(Consegna A):
In quali giorni si è tenuta la conferenza dell'Acai secondo il testo sulla conferenza di Fiuggi?
(Consegna B):
Per favore, stampa il brano del testo sulla conferenza di Fiuggi compreso tra "Conferenza Fiuggi Novembre" e "le componenti dell’Acai.", estremi inclusi.
(Consegna C):
Prosegui il testo sulla conferenza di Fiuggi dopo la sua ultima frase.

(Testo proposto):
-- -- --

Conferenza Fiuggi Novembre 2008

Oltre trecento dirigenti nazionali e responsabili provinciali hanno preso parte alla conferenza programmatica ed organizzativa dell’Acai che si è tenuta a Fiuggi dal 7 al 9 novembre 2008.
Si è trattato di un incontro ricco di contenuti che è servito a dettare le linee di intervento della nostra Associazione  per i prossimi anni. E’ stata ribadita, in particolare, l’importanza di una forte presenza associativa sul territorio nazionale attraverso una più avvertita responsabilizzazione di tutte le componenti dell’Acai.
E’ stato inoltre sottolineato come il ruolo dell’Acai in difesa dell’artigianato e dei valori cristiani nel mondo del lavoro rappresenti oggi un punto di riferimento irrinunciabile per ogni seria prospettiva di sviluppo del nostro Paese.
I lavori, aperti dal saluto di Mons. Angelo Casile, direttore dell’ufficio della Pastorale per i problemi sociali e del lavoro della CEI,  sono stati conclusi dal Presidente Nazionale Prof. Dino Perrone con una relazione di cui qui di seguito vi forniamo ampi stralci.

-- -- --

(Materiale raccolto):
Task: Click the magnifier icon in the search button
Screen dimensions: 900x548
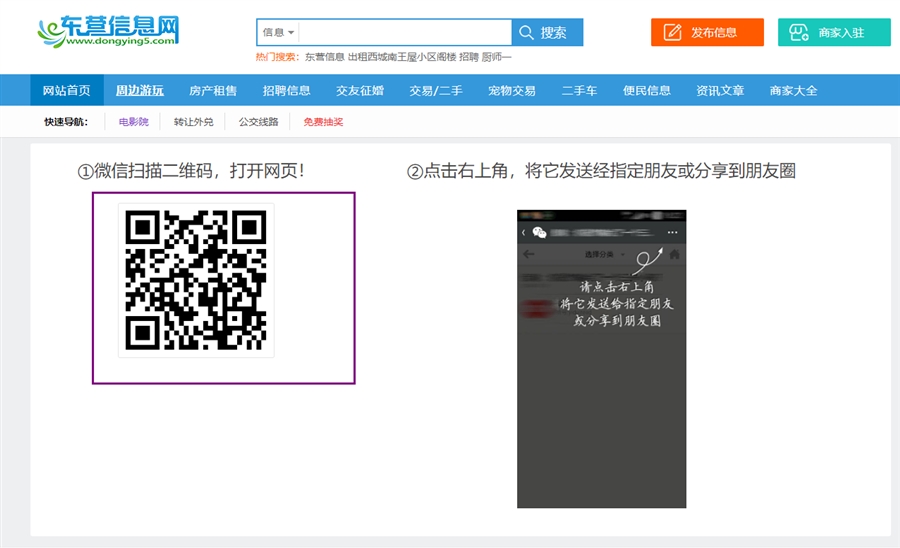Action: coord(526,32)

-- -- --

(Risposta scritta A):
Dal 7 al 9 novembre 2008.

(Risposta scritta B):
Conferenza Fiuggi Novembre 2008

Oltre trecento dirigenti nazionali e responsabili provinciali hanno preso parte alla conferenza programmatica ed organizzativa dell’Acai che si è tenuta a Fiuggi dal 7 al 9 novembre 2008.
Si è trattato di un incontro ricco di contenuti che è servito a dettare le linee di intervento della nostra Associazione  per i prossimi anni. E’ stata ribadita, in particolare, l’importanza di una forte presenza associativa sul territorio nazionale attraverso una più avvertita responsabilizzazione di tutte le componenti dell’Acai.

(Risposta scritta C):
Cari amici,
in questo nostro incontro di Fiuggi ho cercato di sottolineare la necessità di investire la nostra associazione ed i suoi servizi di pensieri lunghi, di progetti.
Di guardare insomma al futuro.
Non credo si tratti di una utopia. Dobbiamo riuscire a farlo.
Ma per farlo occorre che tutti questi pensieri, tutti questi progetti siano sorretti da una analisi costante, approfondita e seria della nostra realtà associativa, altrimenti essi si trasformeranno in vuote proclamazioni retoriche.
L’analisi a cui siamo chiamati non si esaurisce pertanto a Fiuggi. Da qui è solo partita.
Essa deve proseguire nei prossimi mesi, tornando a setacciare i nostri territori di appartenenza, portando il nostro impegno ovunque c’è il lavoro, la libera impresa, ovunque c’è la fatica.
Facendo opera di proselitismo e tesseramento anche in quei settori ed in quegli ambienti meno aperti al nostro messaggio.
Tornando a rispettare la nostra storia che è fatta di sacrificio e solidarietà.
Sacrificio e solidarietà, ripeto.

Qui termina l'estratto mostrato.